Go through the entries and set each one down exactly.
:: DATA EXTRACTS ::
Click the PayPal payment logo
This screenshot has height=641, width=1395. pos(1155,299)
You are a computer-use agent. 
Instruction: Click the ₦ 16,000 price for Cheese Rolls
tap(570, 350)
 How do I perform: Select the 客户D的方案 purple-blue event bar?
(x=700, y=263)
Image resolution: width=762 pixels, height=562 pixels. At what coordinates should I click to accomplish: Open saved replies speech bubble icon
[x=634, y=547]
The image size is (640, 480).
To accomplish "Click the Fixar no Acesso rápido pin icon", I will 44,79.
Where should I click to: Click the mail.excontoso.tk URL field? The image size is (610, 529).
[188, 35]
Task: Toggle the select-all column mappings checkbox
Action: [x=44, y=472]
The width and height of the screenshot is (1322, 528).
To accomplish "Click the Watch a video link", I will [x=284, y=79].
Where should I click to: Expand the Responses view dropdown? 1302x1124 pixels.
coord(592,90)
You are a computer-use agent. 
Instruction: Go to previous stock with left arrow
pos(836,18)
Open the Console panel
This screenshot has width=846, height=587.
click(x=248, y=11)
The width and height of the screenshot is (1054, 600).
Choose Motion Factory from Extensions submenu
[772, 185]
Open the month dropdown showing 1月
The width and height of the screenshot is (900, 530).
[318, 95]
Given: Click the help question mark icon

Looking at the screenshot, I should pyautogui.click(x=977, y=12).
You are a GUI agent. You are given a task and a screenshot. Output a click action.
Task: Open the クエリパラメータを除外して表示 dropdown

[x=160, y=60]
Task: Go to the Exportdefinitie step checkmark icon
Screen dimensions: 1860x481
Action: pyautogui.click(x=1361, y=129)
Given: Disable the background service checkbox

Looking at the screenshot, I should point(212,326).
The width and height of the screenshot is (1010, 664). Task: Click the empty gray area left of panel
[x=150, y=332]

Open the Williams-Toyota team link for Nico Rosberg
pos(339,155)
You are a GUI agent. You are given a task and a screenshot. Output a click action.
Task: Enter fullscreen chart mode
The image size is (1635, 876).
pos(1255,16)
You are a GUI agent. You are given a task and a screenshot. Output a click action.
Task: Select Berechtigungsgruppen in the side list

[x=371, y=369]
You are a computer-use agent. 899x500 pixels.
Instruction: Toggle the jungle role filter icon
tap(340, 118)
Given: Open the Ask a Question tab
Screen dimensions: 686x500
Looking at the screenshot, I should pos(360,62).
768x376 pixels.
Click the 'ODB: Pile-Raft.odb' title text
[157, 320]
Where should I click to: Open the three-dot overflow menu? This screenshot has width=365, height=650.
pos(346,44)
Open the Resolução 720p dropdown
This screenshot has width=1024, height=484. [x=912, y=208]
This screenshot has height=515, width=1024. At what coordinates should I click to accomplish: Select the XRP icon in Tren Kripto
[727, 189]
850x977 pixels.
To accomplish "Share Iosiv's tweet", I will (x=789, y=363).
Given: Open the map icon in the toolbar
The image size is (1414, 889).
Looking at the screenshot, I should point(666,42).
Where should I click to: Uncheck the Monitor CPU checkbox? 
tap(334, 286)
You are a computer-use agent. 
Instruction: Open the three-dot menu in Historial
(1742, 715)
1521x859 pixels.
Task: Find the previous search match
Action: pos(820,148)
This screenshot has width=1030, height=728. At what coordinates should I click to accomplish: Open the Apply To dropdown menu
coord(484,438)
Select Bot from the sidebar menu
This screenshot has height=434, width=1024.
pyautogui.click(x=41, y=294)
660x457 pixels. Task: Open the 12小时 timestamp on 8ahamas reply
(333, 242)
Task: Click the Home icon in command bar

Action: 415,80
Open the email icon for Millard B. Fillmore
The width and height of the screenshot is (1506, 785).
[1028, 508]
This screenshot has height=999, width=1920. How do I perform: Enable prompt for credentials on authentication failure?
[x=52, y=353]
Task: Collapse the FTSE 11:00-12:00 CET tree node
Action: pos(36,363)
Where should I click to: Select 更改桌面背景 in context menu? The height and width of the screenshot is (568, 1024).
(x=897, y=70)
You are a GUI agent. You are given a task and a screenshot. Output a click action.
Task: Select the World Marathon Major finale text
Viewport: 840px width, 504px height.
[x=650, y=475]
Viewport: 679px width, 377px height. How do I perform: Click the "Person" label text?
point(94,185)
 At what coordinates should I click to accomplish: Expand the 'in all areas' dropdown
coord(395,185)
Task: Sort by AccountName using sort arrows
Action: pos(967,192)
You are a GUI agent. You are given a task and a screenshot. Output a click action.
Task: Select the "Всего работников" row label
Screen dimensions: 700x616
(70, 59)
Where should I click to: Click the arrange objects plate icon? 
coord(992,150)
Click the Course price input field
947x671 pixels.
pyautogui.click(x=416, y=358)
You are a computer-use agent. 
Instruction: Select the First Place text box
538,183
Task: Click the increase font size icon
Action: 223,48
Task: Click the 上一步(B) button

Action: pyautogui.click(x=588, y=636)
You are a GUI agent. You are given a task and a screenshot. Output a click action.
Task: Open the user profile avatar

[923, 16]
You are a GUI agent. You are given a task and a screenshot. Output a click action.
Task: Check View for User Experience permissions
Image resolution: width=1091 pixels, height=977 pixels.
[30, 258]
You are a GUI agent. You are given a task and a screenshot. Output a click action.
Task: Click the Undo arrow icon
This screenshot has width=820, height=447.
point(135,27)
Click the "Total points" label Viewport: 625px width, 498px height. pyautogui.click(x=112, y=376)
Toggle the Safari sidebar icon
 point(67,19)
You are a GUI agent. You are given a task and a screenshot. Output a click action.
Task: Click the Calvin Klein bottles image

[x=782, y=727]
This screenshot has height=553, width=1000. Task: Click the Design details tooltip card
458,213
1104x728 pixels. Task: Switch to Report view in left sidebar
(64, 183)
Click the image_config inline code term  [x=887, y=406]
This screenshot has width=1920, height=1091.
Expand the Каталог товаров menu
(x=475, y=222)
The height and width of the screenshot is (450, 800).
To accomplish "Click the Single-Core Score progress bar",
:::
● **RESPONSE FOR THIS EXERCISE**:
Click the PayPal payment logo
This screenshot has height=641, width=1395. pos(1155,299)
You are a computer-use agent. 
Instruction: Click the ₦ 16,000 price for Cheese Rolls
tap(570, 350)
 How do I perform: Select the 客户D的方案 purple-blue event bar?
(x=700, y=263)
Image resolution: width=762 pixels, height=562 pixels. At what coordinates should I click to accomplish: Open saved replies speech bubble icon
[x=634, y=547]
The image size is (640, 480).
To accomplish "Click the Fixar no Acesso rápido pin icon", I will 44,79.
Where should I click to: Click the mail.excontoso.tk URL field? The image size is (610, 529).
[188, 35]
Task: Toggle the select-all column mappings checkbox
Action: [x=44, y=472]
The width and height of the screenshot is (1322, 528).
To accomplish "Click the Watch a video link", I will [x=284, y=79].
Where should I click to: Expand the Responses view dropdown? 1302x1124 pixels.
coord(592,90)
You are a computer-use agent. 
Instruction: Go to previous stock with left arrow
pos(836,18)
Open the Console panel
This screenshot has width=846, height=587.
click(x=248, y=11)
The width and height of the screenshot is (1054, 600).
Choose Motion Factory from Extensions submenu
[772, 185]
Open the month dropdown showing 1月
The width and height of the screenshot is (900, 530).
[318, 95]
Given: Click the help question mark icon

Looking at the screenshot, I should pyautogui.click(x=977, y=12).
You are a GUI agent. You are given a task and a screenshot. Output a click action.
Task: Open the クエリパラメータを除外して表示 dropdown

[x=160, y=60]
Task: Go to the Exportdefinitie step checkmark icon
Screen dimensions: 1860x481
Action: pyautogui.click(x=1361, y=129)
Given: Disable the background service checkbox

Looking at the screenshot, I should point(212,326).
The width and height of the screenshot is (1010, 664). Task: Click the empty gray area left of panel
[x=150, y=332]

Open the Williams-Toyota team link for Nico Rosberg
pos(339,155)
You are a GUI agent. You are given a task and a screenshot. Output a click action.
Task: Enter fullscreen chart mode
The image size is (1635, 876).
pos(1255,16)
You are a GUI agent. You are given a task and a screenshot. Output a click action.
Task: Select Berechtigungsgruppen in the side list

[x=371, y=369]
You are a computer-use agent. 899x500 pixels.
Instruction: Toggle the jungle role filter icon
tap(340, 118)
Given: Open the Ask a Question tab
Screen dimensions: 686x500
Looking at the screenshot, I should pos(360,62).
768x376 pixels.
Click the 'ODB: Pile-Raft.odb' title text
[157, 320]
Where should I click to: Open the three-dot overflow menu? This screenshot has width=365, height=650.
pos(346,44)
Open the Resolução 720p dropdown
This screenshot has width=1024, height=484. [x=912, y=208]
This screenshot has height=515, width=1024. At what coordinates should I click to accomplish: Select the XRP icon in Tren Kripto
[727, 189]
850x977 pixels.
To accomplish "Share Iosiv's tweet", I will (x=789, y=363).
Given: Open the map icon in the toolbar
The image size is (1414, 889).
Looking at the screenshot, I should point(666,42).
Where should I click to: Uncheck the Monitor CPU checkbox? 
tap(334, 286)
You are a computer-use agent. 
Instruction: Open the three-dot menu in Historial
(1742, 715)
1521x859 pixels.
Task: Find the previous search match
Action: pos(820,148)
This screenshot has width=1030, height=728. At what coordinates should I click to accomplish: Open the Apply To dropdown menu
coord(484,438)
Select Bot from the sidebar menu
This screenshot has height=434, width=1024.
pyautogui.click(x=41, y=294)
660x457 pixels. Task: Open the 12小时 timestamp on 8ahamas reply
(333, 242)
Task: Click the Home icon in command bar

Action: 415,80
Open the email icon for Millard B. Fillmore
The width and height of the screenshot is (1506, 785).
[1028, 508]
This screenshot has height=999, width=1920. How do I perform: Enable prompt for credentials on authentication failure?
[x=52, y=353]
Task: Collapse the FTSE 11:00-12:00 CET tree node
Action: pos(36,363)
Where should I click to: Select 更改桌面背景 in context menu? The height and width of the screenshot is (568, 1024).
(x=897, y=70)
You are a GUI agent. You are given a task and a screenshot. Output a click action.
Task: Select the World Marathon Major finale text
Viewport: 840px width, 504px height.
[x=650, y=475]
Viewport: 679px width, 377px height. How do I perform: Click the "Person" label text?
point(94,185)
 At what coordinates should I click to accomplish: Expand the 'in all areas' dropdown
coord(395,185)
Task: Sort by AccountName using sort arrows
Action: pos(967,192)
You are a GUI agent. You are given a task and a screenshot. Output a click action.
Task: Select the "Всего работников" row label
Screen dimensions: 700x616
(70, 59)
Where should I click to: Click the arrange objects plate icon? 
coord(992,150)
Click the Course price input field
947x671 pixels.
pyautogui.click(x=416, y=358)
You are a computer-use agent. 
Instruction: Select the First Place text box
538,183
Task: Click the increase font size icon
Action: 223,48
Task: Click the 上一步(B) button

Action: pyautogui.click(x=588, y=636)
You are a GUI agent. You are given a task and a screenshot. Output a click action.
Task: Open the user profile avatar

[923, 16]
You are a GUI agent. You are given a task and a screenshot. Output a click action.
Task: Check View for User Experience permissions
Image resolution: width=1091 pixels, height=977 pixels.
[30, 258]
You are a GUI agent. You are given a task and a screenshot. Output a click action.
Task: Click the Undo arrow icon
This screenshot has width=820, height=447.
point(135,27)
Click the "Total points" label Viewport: 625px width, 498px height. pyautogui.click(x=112, y=376)
Toggle the Safari sidebar icon
 point(67,19)
You are a GUI agent. You are given a task and a screenshot. Output a click action.
Task: Click the Calvin Klein bottles image

[x=782, y=727]
This screenshot has height=553, width=1000. Task: Click the Design details tooltip card
458,213
1104x728 pixels. Task: Switch to Report view in left sidebar
(64, 183)
Click the image_config inline code term  [x=887, y=406]
This screenshot has width=1920, height=1091.
Expand the Каталог товаров menu
(x=475, y=222)
The height and width of the screenshot is (450, 800).
To accomplish "Click the Single-Core Score progress bar",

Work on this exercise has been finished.